High-affinity naloxone binding to filamin a prevents mu opioid receptor-Gs coupling underlying opioid tolerance and dependence

• Published in: PloS one Vol. 3; no. 2; p. e1554
• Main Authors: Wang, Hoau-Yan, Frankfurt, Maya, Burns, Lindsay H
• Format: Journal Article
• Language: English
• Published: United States Public Library of Science 06.02.2008; Public Library of Science (PLoS)

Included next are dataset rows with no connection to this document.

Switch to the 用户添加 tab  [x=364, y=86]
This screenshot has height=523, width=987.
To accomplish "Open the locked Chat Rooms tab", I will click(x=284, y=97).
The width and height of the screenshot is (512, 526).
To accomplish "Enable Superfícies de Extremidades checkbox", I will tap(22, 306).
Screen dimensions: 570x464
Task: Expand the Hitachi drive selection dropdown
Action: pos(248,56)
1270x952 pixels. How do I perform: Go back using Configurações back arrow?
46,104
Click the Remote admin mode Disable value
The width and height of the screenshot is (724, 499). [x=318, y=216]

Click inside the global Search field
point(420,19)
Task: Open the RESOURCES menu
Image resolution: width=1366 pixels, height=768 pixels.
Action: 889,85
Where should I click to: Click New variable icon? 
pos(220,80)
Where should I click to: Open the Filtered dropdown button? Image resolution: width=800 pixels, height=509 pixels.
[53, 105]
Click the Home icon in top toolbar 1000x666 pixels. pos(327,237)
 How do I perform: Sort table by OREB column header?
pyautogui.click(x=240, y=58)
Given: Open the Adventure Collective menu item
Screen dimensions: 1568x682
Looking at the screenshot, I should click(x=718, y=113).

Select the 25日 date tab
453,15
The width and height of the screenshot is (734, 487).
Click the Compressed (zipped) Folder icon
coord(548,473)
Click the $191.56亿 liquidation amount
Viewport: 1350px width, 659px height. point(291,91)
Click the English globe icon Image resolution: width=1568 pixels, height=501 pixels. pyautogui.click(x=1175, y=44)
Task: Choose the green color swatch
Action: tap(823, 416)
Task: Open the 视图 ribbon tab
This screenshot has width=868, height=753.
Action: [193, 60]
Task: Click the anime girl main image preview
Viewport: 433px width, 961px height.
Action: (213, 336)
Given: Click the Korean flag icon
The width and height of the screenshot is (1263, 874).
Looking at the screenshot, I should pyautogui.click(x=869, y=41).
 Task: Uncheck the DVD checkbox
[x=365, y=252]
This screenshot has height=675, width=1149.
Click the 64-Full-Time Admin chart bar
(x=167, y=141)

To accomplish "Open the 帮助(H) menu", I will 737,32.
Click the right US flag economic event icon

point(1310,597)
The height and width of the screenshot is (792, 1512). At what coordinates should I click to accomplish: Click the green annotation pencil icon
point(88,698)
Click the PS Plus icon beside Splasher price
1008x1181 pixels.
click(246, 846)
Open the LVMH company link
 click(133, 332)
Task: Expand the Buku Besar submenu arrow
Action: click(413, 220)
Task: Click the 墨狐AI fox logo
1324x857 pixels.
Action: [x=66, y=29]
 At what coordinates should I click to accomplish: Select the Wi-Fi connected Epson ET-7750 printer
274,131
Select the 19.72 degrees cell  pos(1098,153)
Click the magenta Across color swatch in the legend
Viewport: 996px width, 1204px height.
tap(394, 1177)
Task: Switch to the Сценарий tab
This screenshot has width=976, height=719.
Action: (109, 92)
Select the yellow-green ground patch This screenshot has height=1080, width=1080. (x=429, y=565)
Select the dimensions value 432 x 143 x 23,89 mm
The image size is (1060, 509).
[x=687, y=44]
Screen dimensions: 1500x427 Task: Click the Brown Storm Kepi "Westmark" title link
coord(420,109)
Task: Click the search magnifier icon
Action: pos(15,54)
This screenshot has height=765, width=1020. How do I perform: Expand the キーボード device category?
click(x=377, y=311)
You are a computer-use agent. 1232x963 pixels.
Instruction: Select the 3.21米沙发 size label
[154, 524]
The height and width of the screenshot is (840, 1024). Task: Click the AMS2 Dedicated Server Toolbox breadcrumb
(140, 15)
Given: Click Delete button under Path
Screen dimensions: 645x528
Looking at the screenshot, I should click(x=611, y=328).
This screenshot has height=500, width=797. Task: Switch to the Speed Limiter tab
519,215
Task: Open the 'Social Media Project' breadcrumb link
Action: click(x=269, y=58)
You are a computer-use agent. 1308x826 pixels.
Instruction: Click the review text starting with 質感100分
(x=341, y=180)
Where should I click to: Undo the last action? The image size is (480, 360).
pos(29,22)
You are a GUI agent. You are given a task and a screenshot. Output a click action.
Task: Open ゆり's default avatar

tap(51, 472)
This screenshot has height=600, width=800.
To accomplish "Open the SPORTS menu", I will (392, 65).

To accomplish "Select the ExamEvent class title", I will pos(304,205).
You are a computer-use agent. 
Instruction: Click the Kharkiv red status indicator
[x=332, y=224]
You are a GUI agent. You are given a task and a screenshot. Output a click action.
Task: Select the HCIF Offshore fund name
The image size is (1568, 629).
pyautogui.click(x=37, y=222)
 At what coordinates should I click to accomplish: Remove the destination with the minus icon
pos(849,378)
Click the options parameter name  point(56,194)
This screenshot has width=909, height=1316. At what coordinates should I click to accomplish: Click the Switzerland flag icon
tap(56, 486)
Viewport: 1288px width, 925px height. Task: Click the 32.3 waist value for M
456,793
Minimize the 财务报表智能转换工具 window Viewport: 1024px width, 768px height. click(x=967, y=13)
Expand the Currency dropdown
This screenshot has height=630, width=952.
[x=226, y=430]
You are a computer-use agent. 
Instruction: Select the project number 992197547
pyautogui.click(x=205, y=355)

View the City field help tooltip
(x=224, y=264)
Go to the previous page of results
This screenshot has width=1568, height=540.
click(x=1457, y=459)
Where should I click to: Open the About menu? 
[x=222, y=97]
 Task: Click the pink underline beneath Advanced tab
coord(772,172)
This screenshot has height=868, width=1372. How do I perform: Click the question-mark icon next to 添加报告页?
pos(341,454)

• Subjects: Affinity; Alanine; Analgesia; Analogs; Anesthesiology and Pain Management/Basic Science of Pain Management; Animals; Antagonists; Binding sites; Brain; Brain Chemistry; Cell Line, Tumor; Cholera; Contractile Proteins - metabolism; Contractile Proteins - physiology; Corpus Striatum - metabolism; Coupling; Cyclic adenosine monophosphate; Dopamine; Dose-Response Relationship, Drug; Downstream effects; Drug abuse; Drug Tolerance; Filamins; Fragments; G proteins; Humans; Immunoglobulins; Lysine; Melanoma; Microfilament Proteins - metabolism; Microfilament Proteins - physiology; Morphine; Naloxone; Naloxone - pharmacology; Naltrexone; Narcotic Antagonists; Narcotics; Neostriatum; Neuroscience/Neuronal Signaling Mechanisms; Opioid receptors (type mu); Pain perception; Peptides; Physiology; Prevention; Proteins; Rats; Receptors; Receptors, Opioid, mu - physiology; Rodents; Scaffolding; Vibrio cholerae; New York; United States > US
• ISSN: 1932-6203; 1932-6203
• DOI: 10.1371/journal.pone.0001554

Ultra-low-dose opioid antagonists enhance opioid analgesia and reduce analgesic tolerance and dependence by preventing a G protein coupling switch (Gi/o to Gs) by the mu opioid receptor (MOR), although the binding site of such ultra-low-dose opioid antagonists was previously unknown. Here we show that with approximately 200-fold higher affinity than for the mu opioid receptor, naloxone binds a pentapeptide segment of the scaffolding protein filamin A, known to interact with the mu opioid receptor, to disrupt its chronic opioid-induced Gs coupling. Naloxone binding to filamin A is demonstrated by the absence of [(3)H]-and FITC-naloxone binding in the melanoma M2 cell line that does not contain filamin or MOR, contrasting with strong [(3)H]naloxone binding to its filamin A-transfected subclone A7 or to immunopurified filamin A. Naloxone binding to A7 cells was displaced by naltrexone but not by morphine, indicating a target distinct from opioid receptors and perhaps unique to naloxone and its analogs. The intracellular location of this binding site was confirmed by FITC-NLX binding in intact A7 cells. Overlapping peptide fragments from c-terminal filamin A revealed filamin A(2561-2565) as the binding site, and an alanine scan of this pentapeptide revealed an essential mid-point lysine. Finally, in organotypic striatal slice cultures, peptide fragments containing filamin A(2561-2565) abolished the prevention by 10 pM naloxone of both the chronic morphine-induced mu opioid receptor-Gs coupling and the downstream cAMP excitatory signal. These results establish filamin A as the target for ultra-low-dose opioid antagonists previously shown to enhance opioid analgesia and to prevent opioid tolerance and dependence.